Create a **Spark Session** in `pyspark`

Defines:

- Cluster and workers
- Spark coordinator (i.e. the **Driver**)
- Name of the app

```python
from pyspark.sql import SparkSession
spark = SparkSession.builder.master('local[*]').appName('my_app').getOrCreate()
```

---

# Spark Recap

Spark handles big data and is fault tolerant!

- Turns transformations and actions into a directed acyclic graph (DAG) that allows computation to be picked back up if something fails

---

# Spark Recap

- [All transformations in Spark](https://spark.apache.org/docs/latest/rdd-programming-guide.html) are _lazy_
- **Transformations** are built up and computation done only when needed

- Makes computation faster!
    + Spark can realize a dataset created through map will be used in a reduce and return only the result of the reduce rather than the larger mapped dataset

---

# Spark Recap

Two major DataFrame APIs in `pyspark`
- [pandas-on-Spark](https://spark.apache.org/docs/3.3.1/api/python/reference/pyspark.pandas/index.html) DataFrames through the `pyspark.pandas` module
- [Spark SQL](https://spark.apache.org/docs/3.3.1/api/python/reference/pyspark.sql.html) DataFrames through `pyspark.sql` module

---

# Spark Recap

Recommended to use spark SQL for machine learning!

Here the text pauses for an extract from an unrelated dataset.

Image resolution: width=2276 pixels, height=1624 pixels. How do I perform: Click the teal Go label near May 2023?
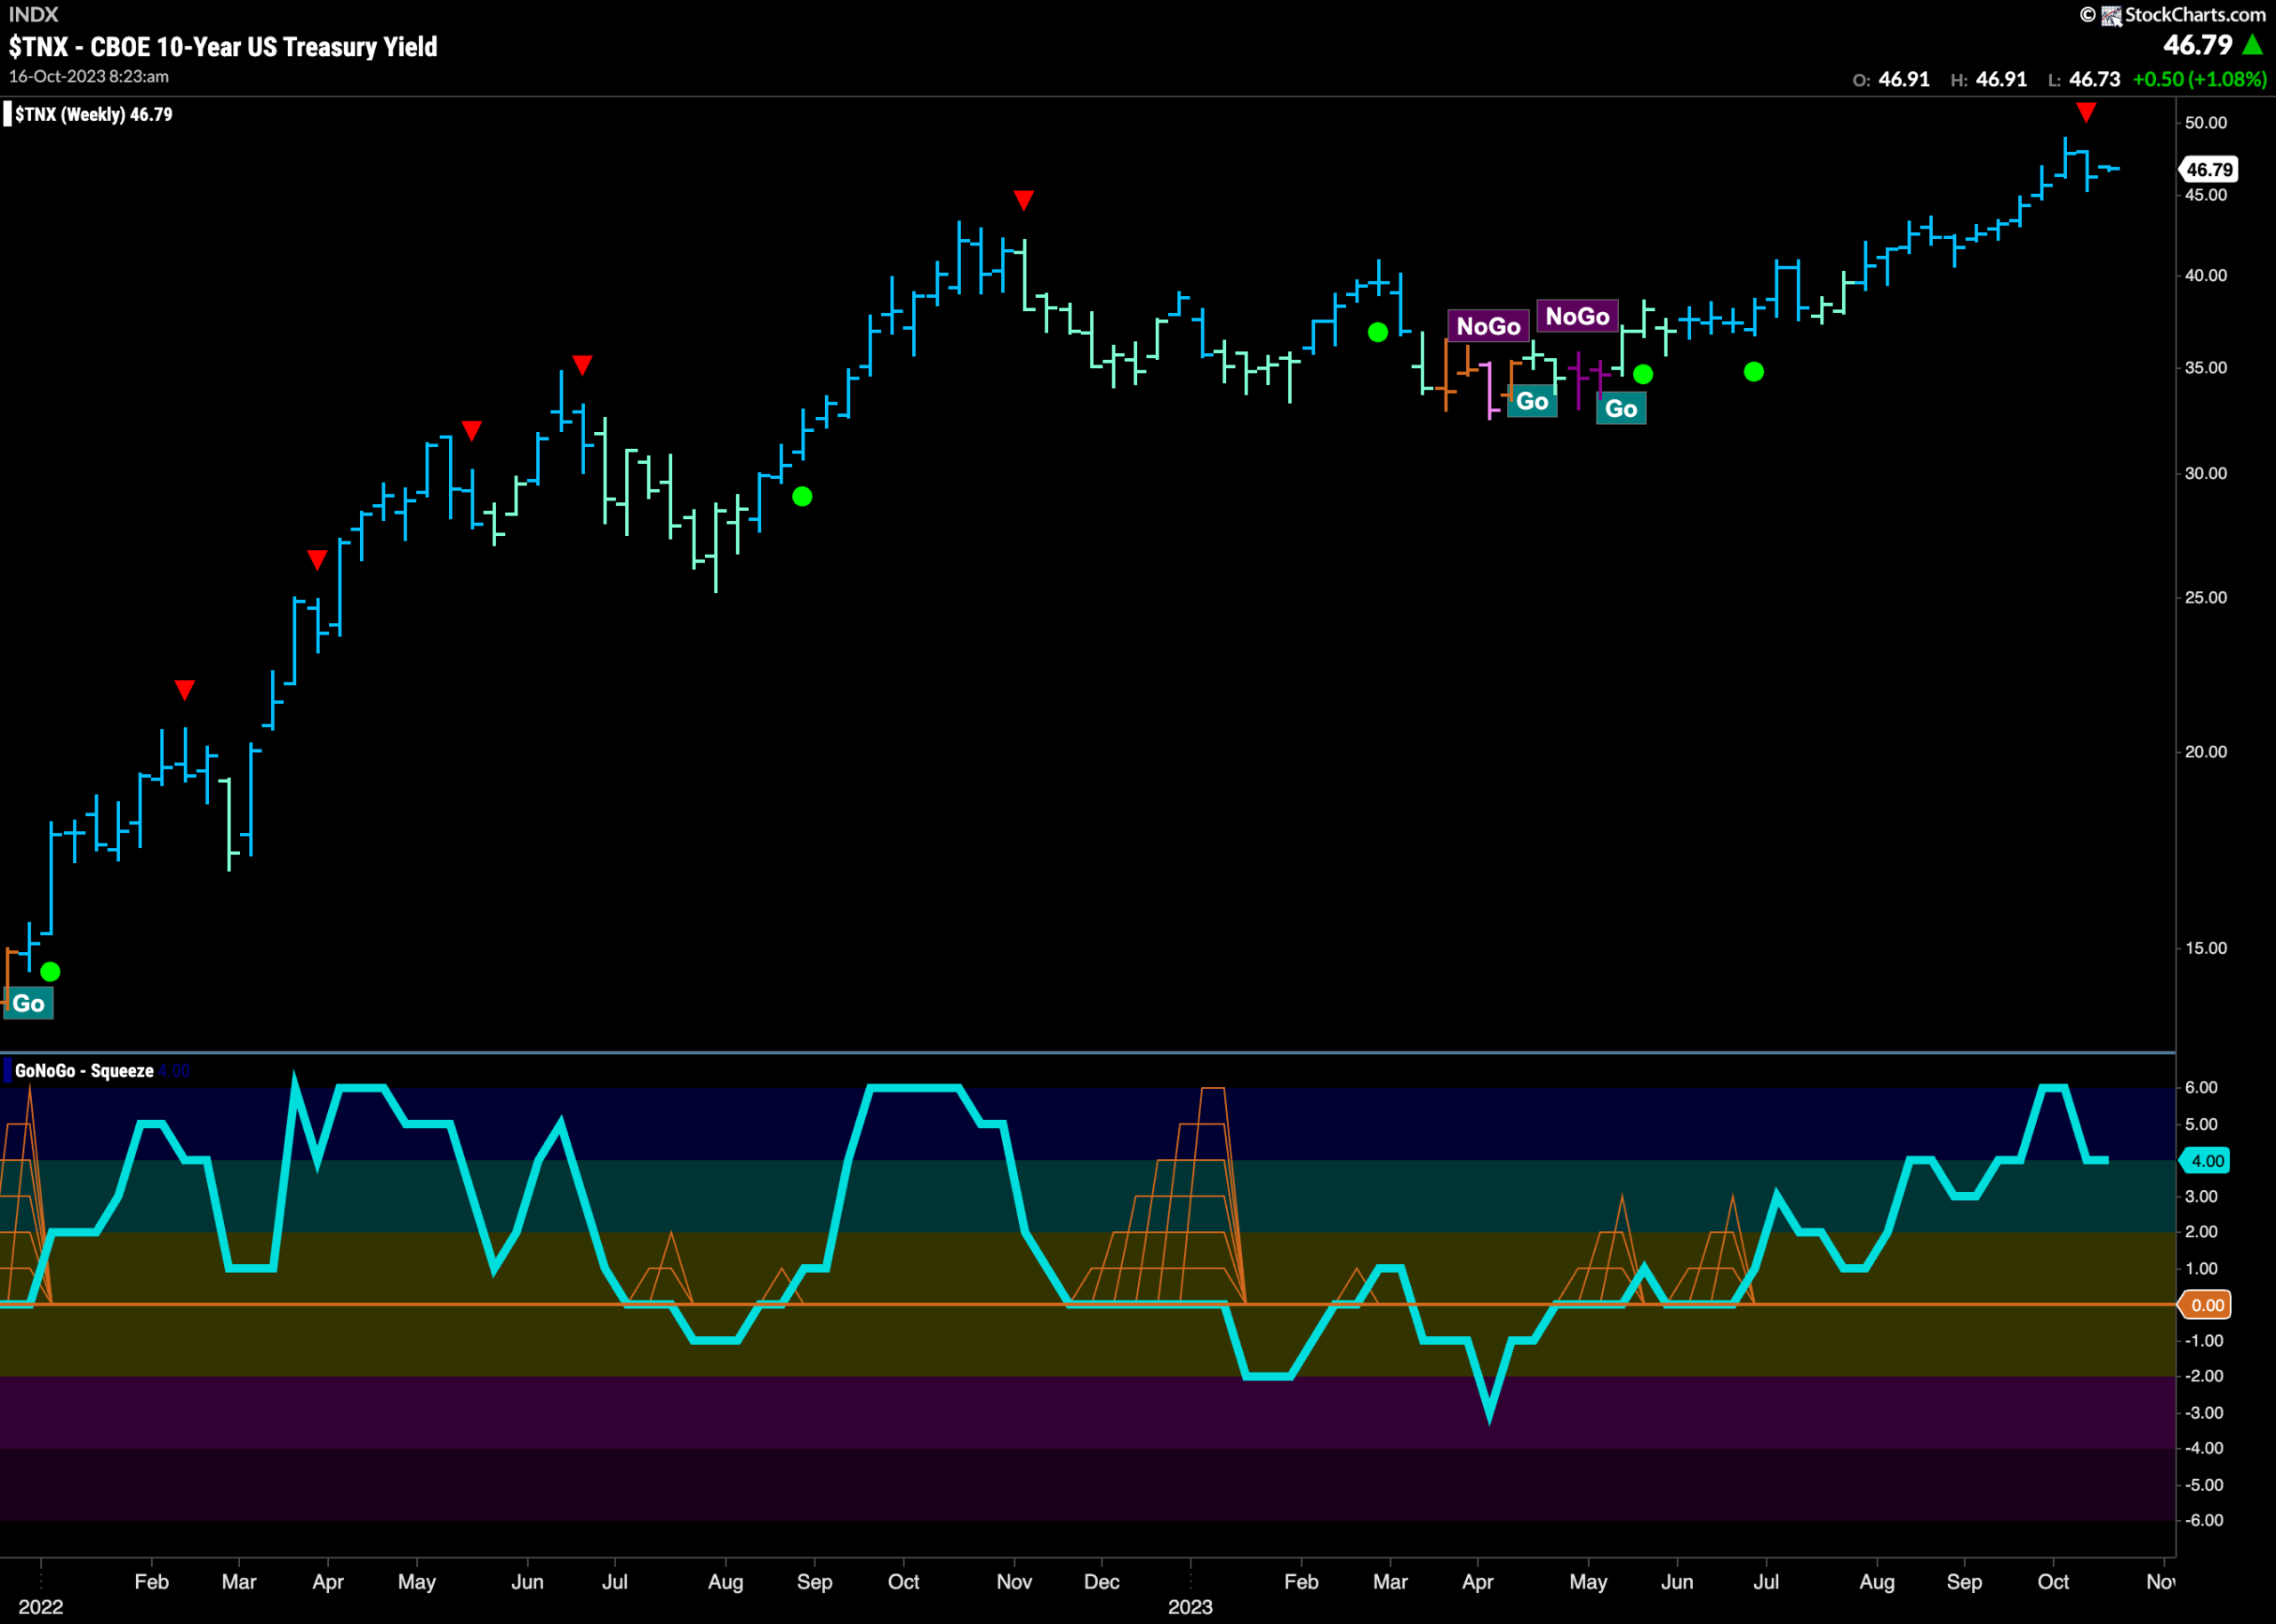point(1621,408)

- Common actions to return data
    + `show(n)`, `take(n)`, `collect()` 
- Common transformations done with [SQL like functions](https://spark.apache.org/docs/3.3.1/api/python/reference/pyspark.sql/functions.html)

```python
from pyspark.sql.functions import *
df.withColumn("Age_cat", 
               when(df.Age>75, "75+")
              .when(df.Age>=70, "70-75")
              .otherwise("<70"))
```

---

# Spark `MLlib`

`MLlib` allows for fitting ML models in spark!

- Syntax of model fitting, CV, etc. very similar to `sklearn`!

---

# Spark `MLlib`

- Two major components:
    + Transformers (Create polynomials, standardize data, etc.)
    + Estimators (Models)

---

# Spark `MLlib`

- Two major components:
    + Transformers (Create polynomials, standardize data, **models**, etc.)
    + Estimators (Models)

---

# How to fit an ML Model in Spark?

- Setting up response and predictors is different:

+ Create a `label` column which represents the response
    + Create a `features` column with all of the predictors in it!

---

# How to fit an ML Model in Spark?

- Setting up response and predictors is different:

+ Create a `label` column which represents the response
    + Create a `features` column with all of the predictors in it!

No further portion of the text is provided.